> [YOUR TASK] The required output is an exact copy of the lines from the one containing "Task: Click the help icon next to 발생 월차" through the end of the entries below, with pictures removed.

Stored data
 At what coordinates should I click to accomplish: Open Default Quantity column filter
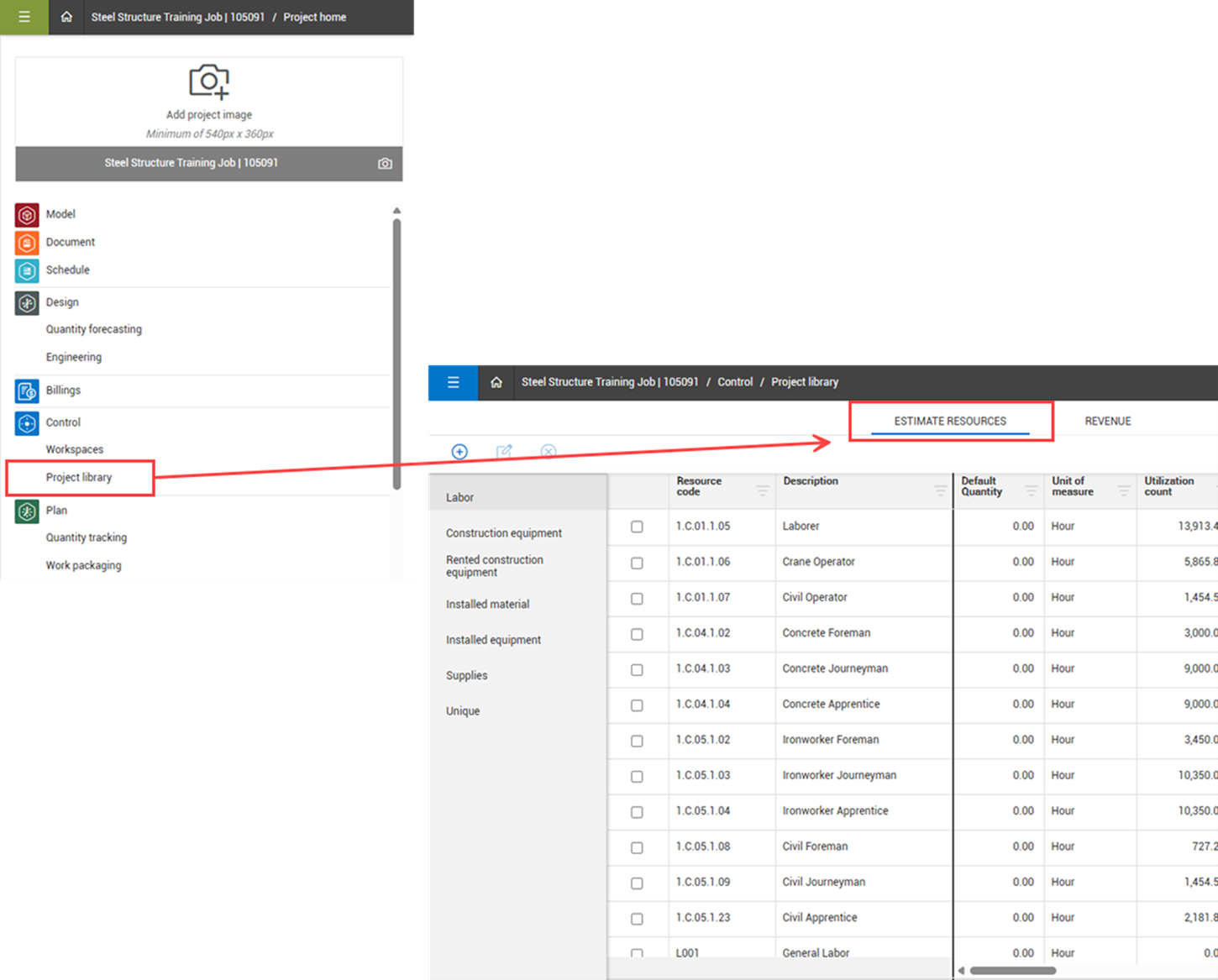point(1031,490)
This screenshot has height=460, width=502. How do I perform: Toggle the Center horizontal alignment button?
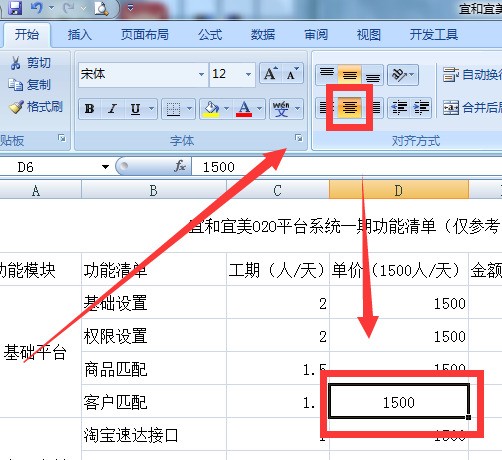click(x=349, y=107)
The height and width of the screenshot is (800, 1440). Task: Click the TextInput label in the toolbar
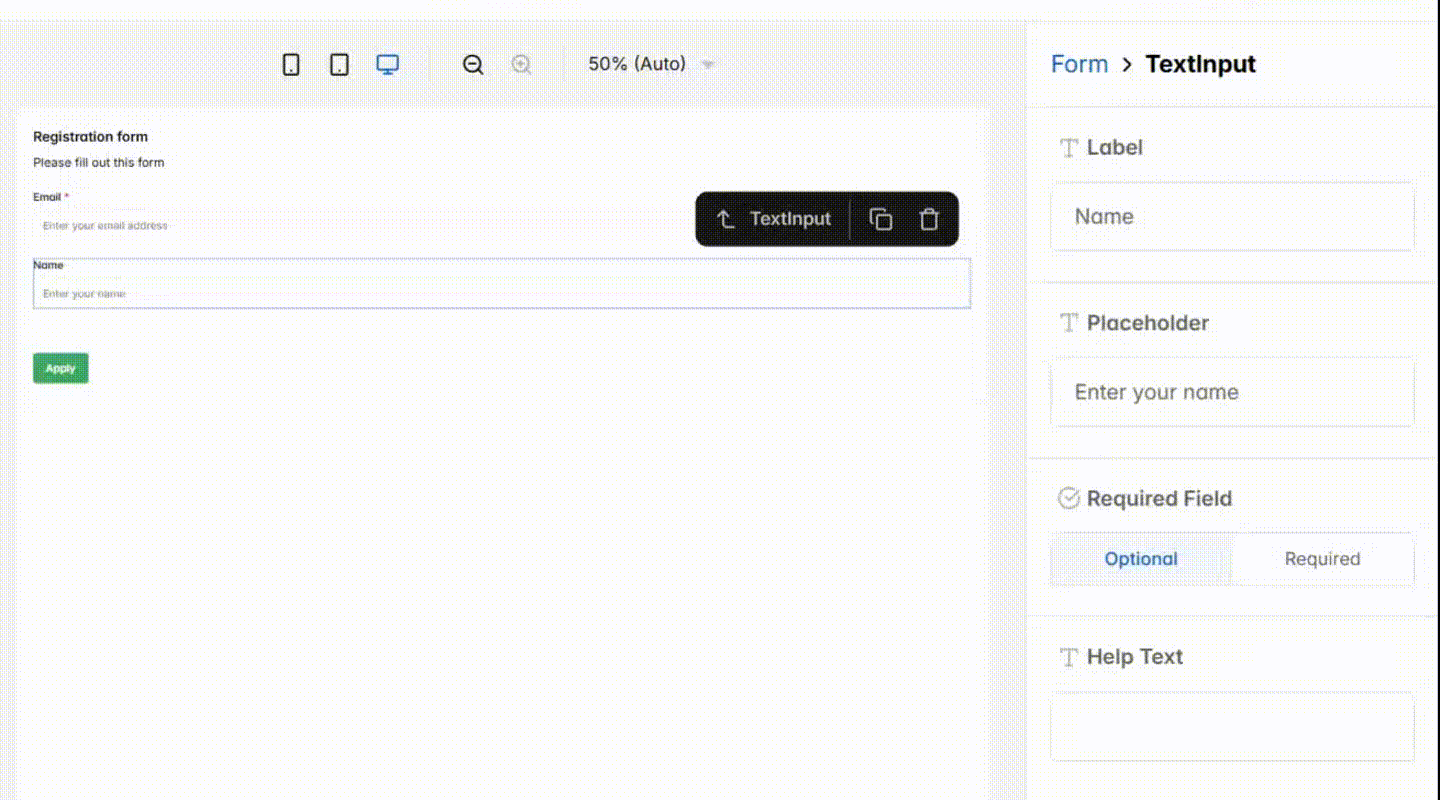[x=790, y=219]
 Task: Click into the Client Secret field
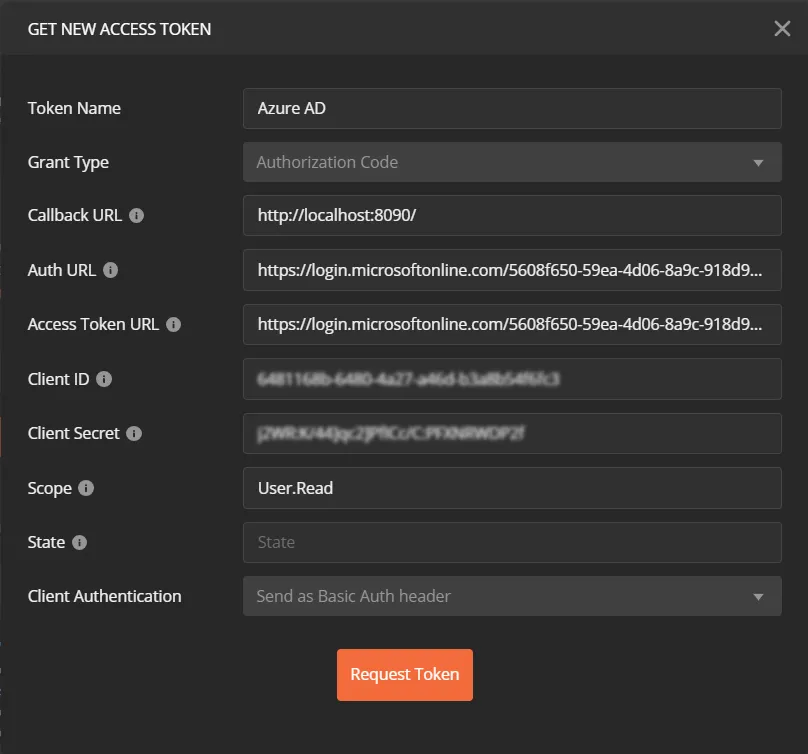512,433
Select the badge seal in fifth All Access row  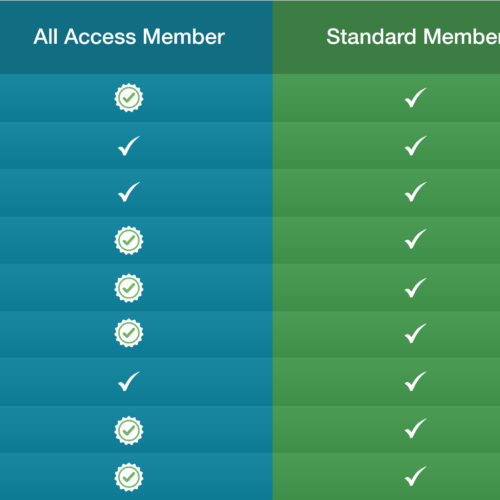[x=129, y=288]
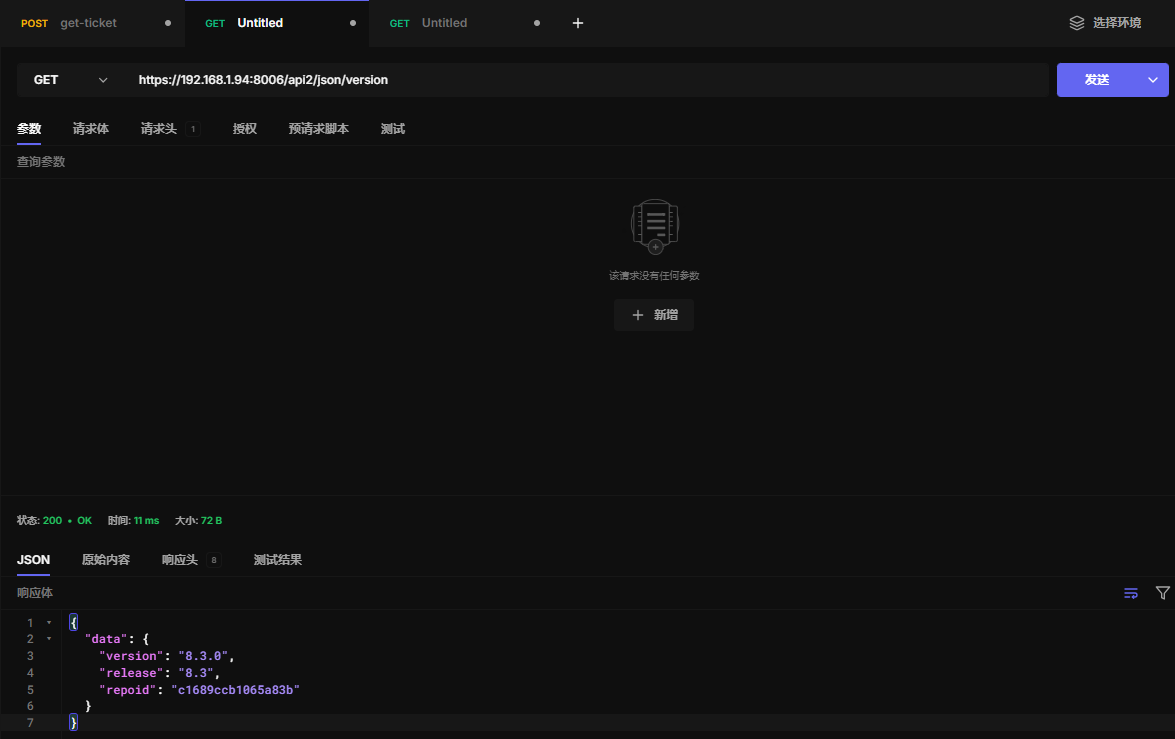Collapse the "data" object fold arrow
1175x739 pixels.
pos(49,639)
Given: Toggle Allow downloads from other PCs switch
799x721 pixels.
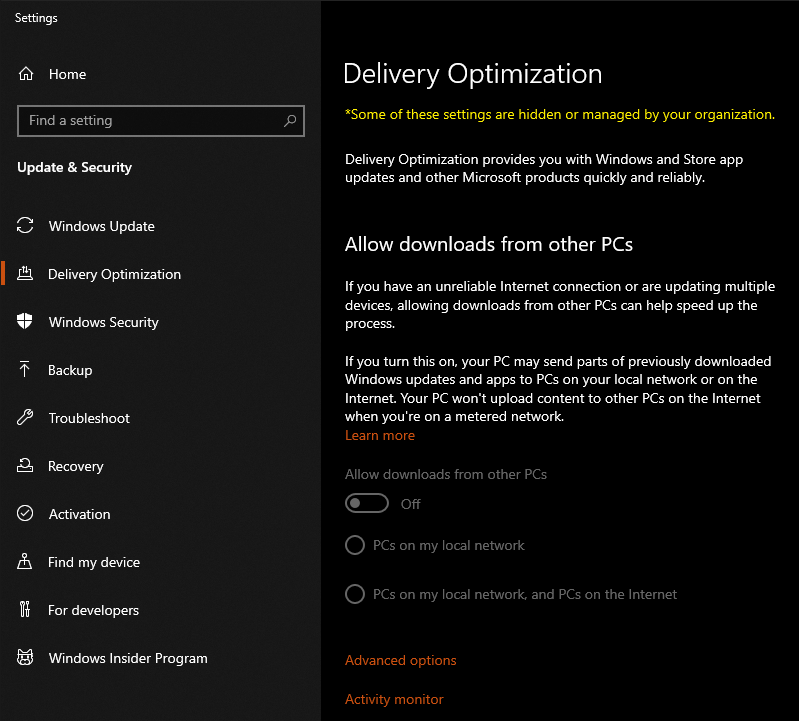Looking at the screenshot, I should click(x=367, y=503).
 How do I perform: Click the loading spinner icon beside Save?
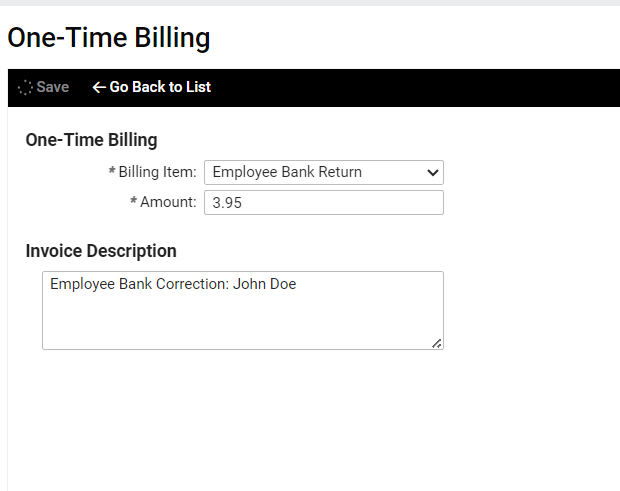coord(25,87)
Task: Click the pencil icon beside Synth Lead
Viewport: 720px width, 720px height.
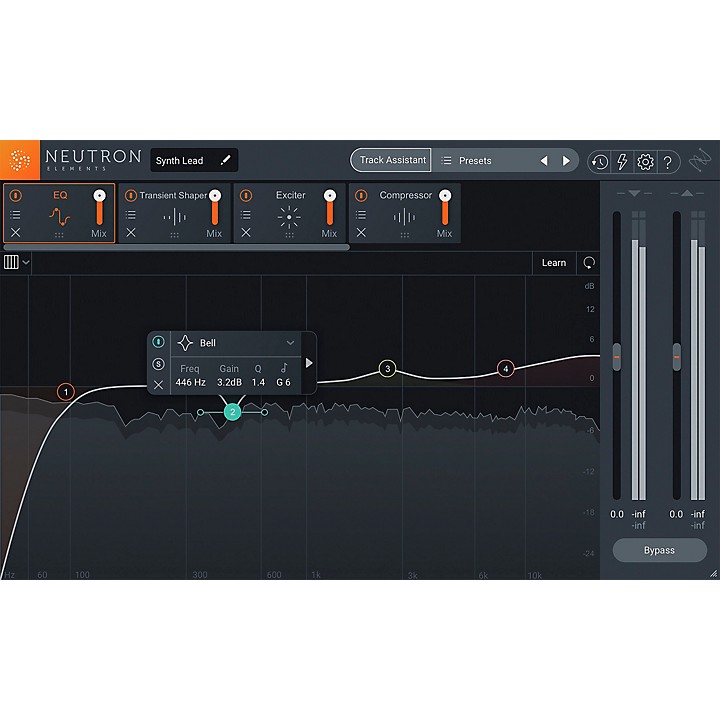Action: click(x=226, y=160)
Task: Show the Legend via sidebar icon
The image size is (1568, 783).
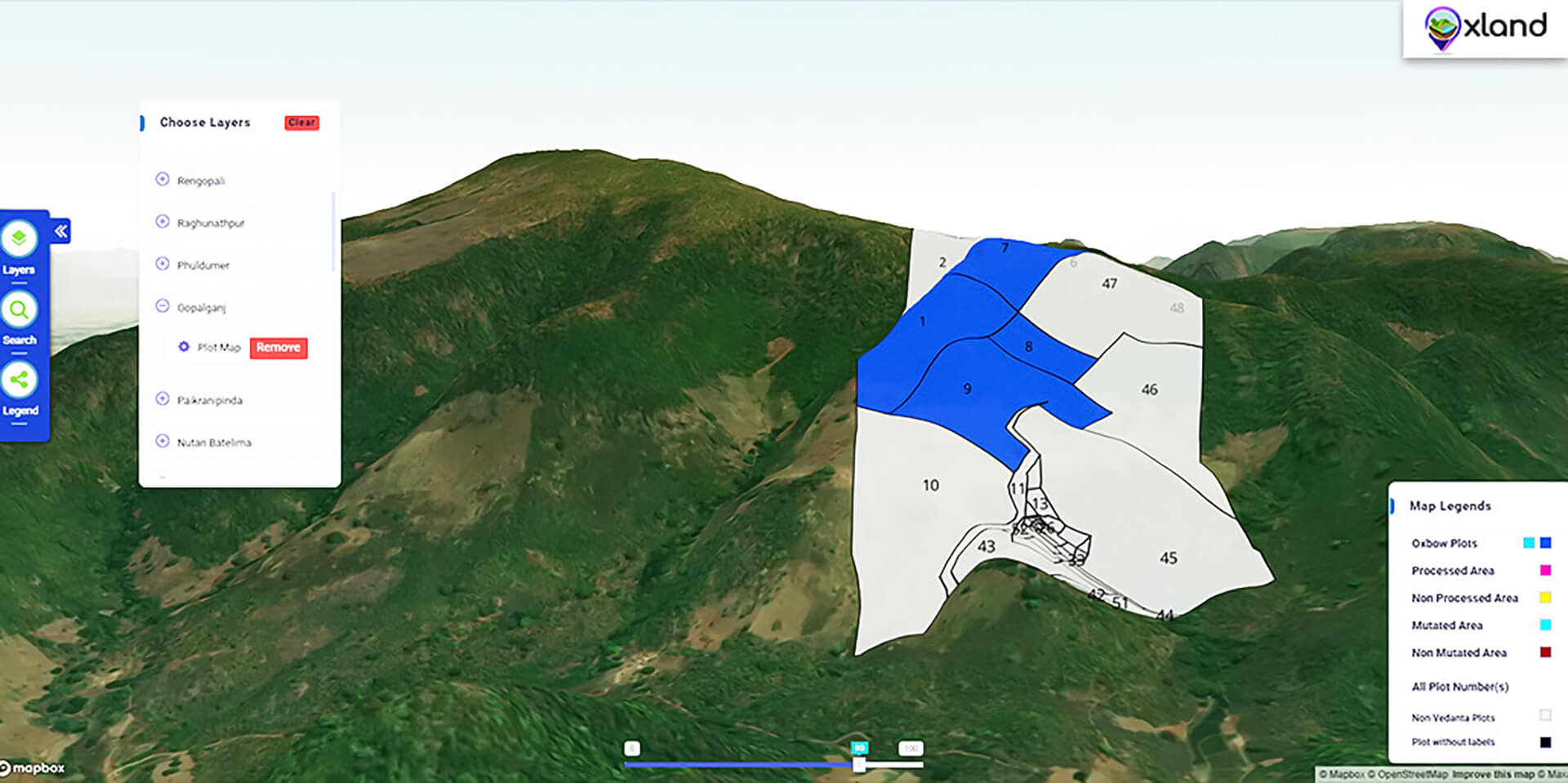Action: coord(19,380)
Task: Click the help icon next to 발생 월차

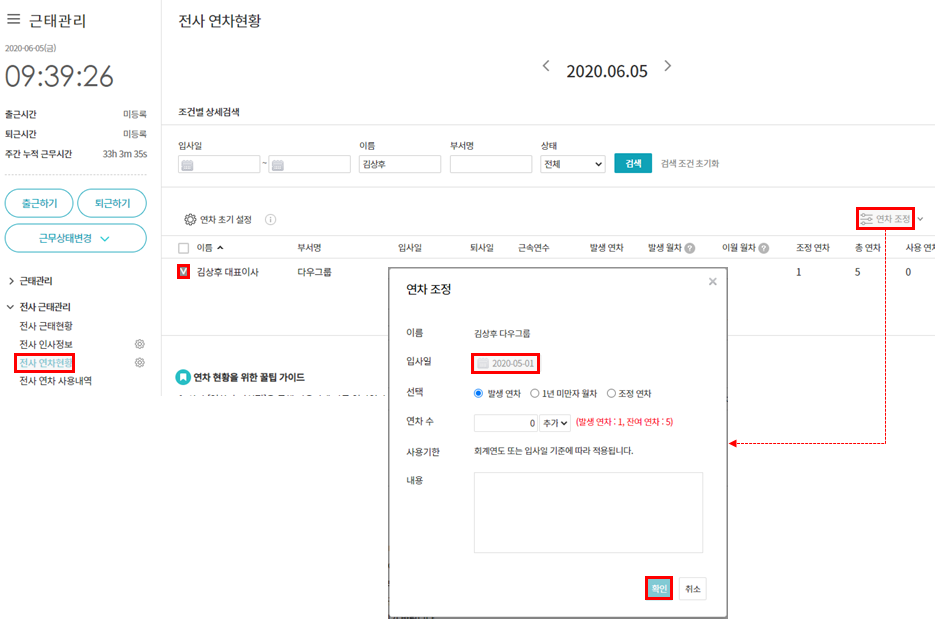Action: 690,248
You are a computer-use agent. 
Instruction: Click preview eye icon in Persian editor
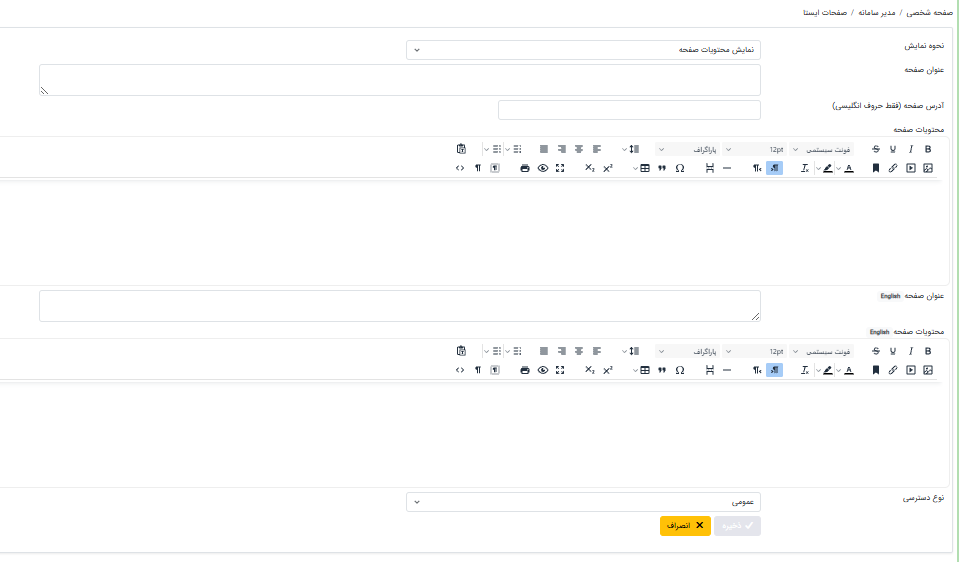coord(543,168)
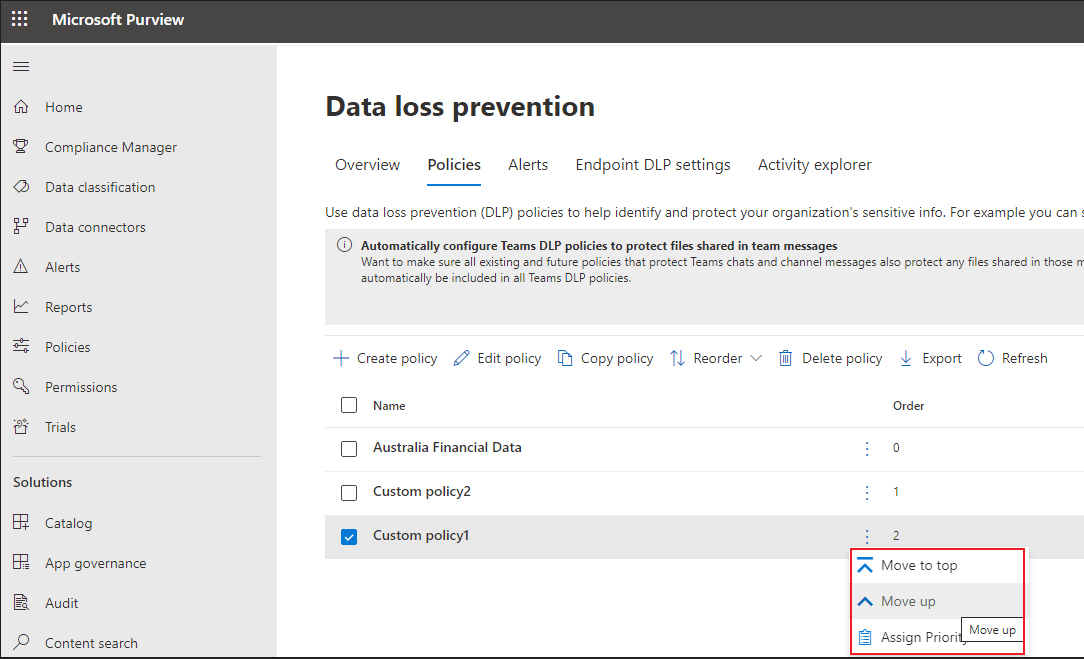The image size is (1084, 659).
Task: Open the Microsoft Purview app launcher waffle
Action: tap(19, 19)
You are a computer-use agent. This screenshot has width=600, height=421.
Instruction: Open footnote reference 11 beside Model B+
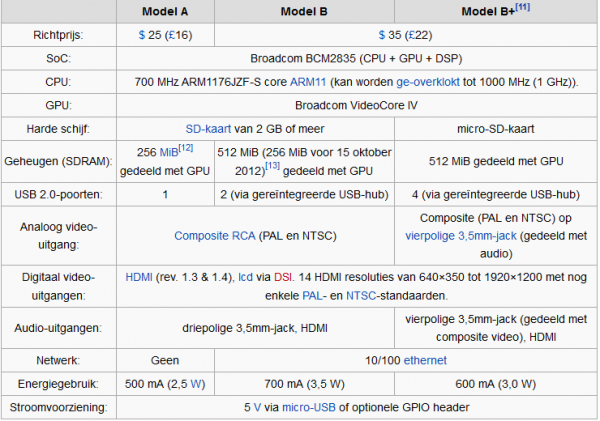pyautogui.click(x=522, y=7)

> [YOUR RESPONSE]
Task: Click the help icon next to 발생 월차

Action: 690,248
You are a computer-use agent. 
Instruction: Click preview eye icon in Persian editor
coord(543,168)
The image size is (1084, 659).
Task: Open the Microsoft Purview app launcher waffle
Action: tap(19, 19)
You are a computer-use agent. This screenshot has width=600, height=421.
Instruction: Open footnote reference 11 beside Model B+
pyautogui.click(x=522, y=7)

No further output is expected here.